A 1998 ballot measure authorized the state to issue $675 million in bonds for environmental protection along with waterfront and state park improvements. The money will dry up this year, and Republican Gov. Rick Snyder is proposing to shift nearly $15 million from another fund — one used to address 8,000 leaking underground fuel tanks — as a one-time "buffer" to continue the remediation of abandoned paper mills, foundries and other properties next year.
The proposal worries some legislators who already are upset about past raids on the tank cleanup fund, which is supported by a nearly 1-cent-a-gallon fee on gasoline and other petroleum products.
"I don't like it," said Sen. Mike Green, a Mayville Republican who chairs the Senate environmental budget subcommittee. He called the fund transfer a "Band-Aid" approach and, like other legislators from both parties, questioned why state officials have been slow to develop a long-term plan.
Green said he intends to craft legislation that would put another bond initiative on the ballot. It would need support from two-thirds of both the GOP-led House and Senate to get a public vote.
"That's about the only solution we have as far as cleaning up these bad sites that are everywhere," he said, also suggesting the possibility of shifting money from the state's rainy day fund, which could grow to $1 billion under Snyder's budget plan.
Rep. Scott VanSingel, a Grant Republican and a member of the House environmental budget subcommittee, said the state ideally could annually commit other money toward environmental cleanup to avoid taking on more debt that officials estimate would cost taxpayers $1.50 for each $1 borrowed. But "we tend to be short-sighted," he said, and such funding could be cut in future years.
Sites tainted with hazardous substances are in every county and half are "orphan" sites, so the state is responsible for the cleanup. The bond funds cover that work and also a small portion of cleanup at federal Superfund sites with some of the most contaminated land in the U.S.
"It's quite important that we do establish a permanent funding source. I am in favor of doing a ballot initiative," VanSingel said.
State Department of Environmental Quality Deputy Director Amy Epkey told lawmakers this past week that a ballot measure would require broad-based support to win approval. Major companies spent millions to build public support for the 1998 Clean Michigan initiative that was backed by then-Gov. John Engler. Other environmental bonding proposals were also OK'd in 1988 and 2002.
"At this point I don't think we have a definite answer yet, but we are looking forward to working with stakeholders and the Legislature to continue to see what options may exist and what makes the most sense long term," Epkey said.
Snyder's 21st Century Infrastructure Commission in December recommended pursuing a new ballot proposal to ensure the environmental agency could spend $35 million a year on cleanup for a decade. Snyder spokesman Josh Paciorek said the administration will evaluate "all funding and financing mechanisms to look at infrastructure needs comprehensively across sectors."

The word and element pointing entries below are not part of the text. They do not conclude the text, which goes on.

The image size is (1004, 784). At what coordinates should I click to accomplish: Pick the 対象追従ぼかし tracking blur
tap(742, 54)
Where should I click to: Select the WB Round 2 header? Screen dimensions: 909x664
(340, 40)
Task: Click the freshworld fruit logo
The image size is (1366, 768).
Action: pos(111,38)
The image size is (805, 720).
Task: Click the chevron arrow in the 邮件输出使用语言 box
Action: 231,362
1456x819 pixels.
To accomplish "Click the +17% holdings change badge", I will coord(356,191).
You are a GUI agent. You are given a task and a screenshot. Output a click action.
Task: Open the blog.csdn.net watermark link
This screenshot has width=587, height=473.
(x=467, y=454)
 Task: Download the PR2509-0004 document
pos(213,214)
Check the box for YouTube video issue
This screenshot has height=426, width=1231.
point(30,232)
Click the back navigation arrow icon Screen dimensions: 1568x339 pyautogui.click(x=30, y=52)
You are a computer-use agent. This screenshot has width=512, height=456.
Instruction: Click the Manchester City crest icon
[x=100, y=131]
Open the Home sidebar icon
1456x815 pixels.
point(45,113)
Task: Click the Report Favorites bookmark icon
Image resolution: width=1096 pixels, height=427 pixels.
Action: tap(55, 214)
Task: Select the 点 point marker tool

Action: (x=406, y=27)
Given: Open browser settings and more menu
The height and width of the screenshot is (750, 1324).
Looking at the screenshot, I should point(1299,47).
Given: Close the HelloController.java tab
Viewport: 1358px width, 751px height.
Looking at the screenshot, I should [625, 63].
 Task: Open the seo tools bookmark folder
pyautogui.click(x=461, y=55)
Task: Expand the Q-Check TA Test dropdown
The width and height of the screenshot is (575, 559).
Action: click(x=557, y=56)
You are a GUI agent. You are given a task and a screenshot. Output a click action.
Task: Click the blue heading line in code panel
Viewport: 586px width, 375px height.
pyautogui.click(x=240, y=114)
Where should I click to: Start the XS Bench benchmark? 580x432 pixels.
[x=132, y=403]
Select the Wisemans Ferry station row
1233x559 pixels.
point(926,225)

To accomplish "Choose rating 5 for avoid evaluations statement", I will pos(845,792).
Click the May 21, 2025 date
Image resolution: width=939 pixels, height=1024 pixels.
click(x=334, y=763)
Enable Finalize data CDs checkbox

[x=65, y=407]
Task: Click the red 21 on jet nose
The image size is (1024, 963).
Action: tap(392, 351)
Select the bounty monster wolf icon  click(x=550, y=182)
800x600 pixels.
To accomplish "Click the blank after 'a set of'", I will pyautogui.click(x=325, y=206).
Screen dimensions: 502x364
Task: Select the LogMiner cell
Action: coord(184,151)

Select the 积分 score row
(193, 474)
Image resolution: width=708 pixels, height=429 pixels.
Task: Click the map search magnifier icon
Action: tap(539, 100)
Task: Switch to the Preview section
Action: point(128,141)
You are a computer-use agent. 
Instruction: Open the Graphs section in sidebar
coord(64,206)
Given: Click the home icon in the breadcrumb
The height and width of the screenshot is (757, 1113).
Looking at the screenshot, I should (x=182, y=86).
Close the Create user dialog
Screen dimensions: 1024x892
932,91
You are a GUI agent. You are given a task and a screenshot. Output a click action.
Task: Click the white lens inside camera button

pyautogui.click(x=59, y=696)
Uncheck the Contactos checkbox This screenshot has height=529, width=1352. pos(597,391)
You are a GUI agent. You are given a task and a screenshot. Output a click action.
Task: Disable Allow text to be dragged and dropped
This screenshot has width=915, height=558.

There is serious talk in Lansing of asking voters for approval to borrow money for both water infrastructure upgrades in the wake of Flint's crisis and environmental protection, said James Clift, policy director for Michigan Environmental Council. Pointing to the potential for less money for cleanup, he said state environmental officials should prioritize sites where contamination "really is the barrier of redevelopment" and leave sites with other revitalization hurdles to economic development officials.
"In the future, they're going to have to be more targeted," Clift said.
He has questions about whether the state has been "skimping" to accumulate a balance in the leaky storage tank fund at a time when only 250 of the 8,000 sites with petroleum leaks are being tested each year to determine if they pose a risk to public health. Money is needed to continue evaluating those old gas stations along with the 8,000 former industrial sites, he said.
"There are a lot of sites where unfortunately we just don't know the risks," Clift said.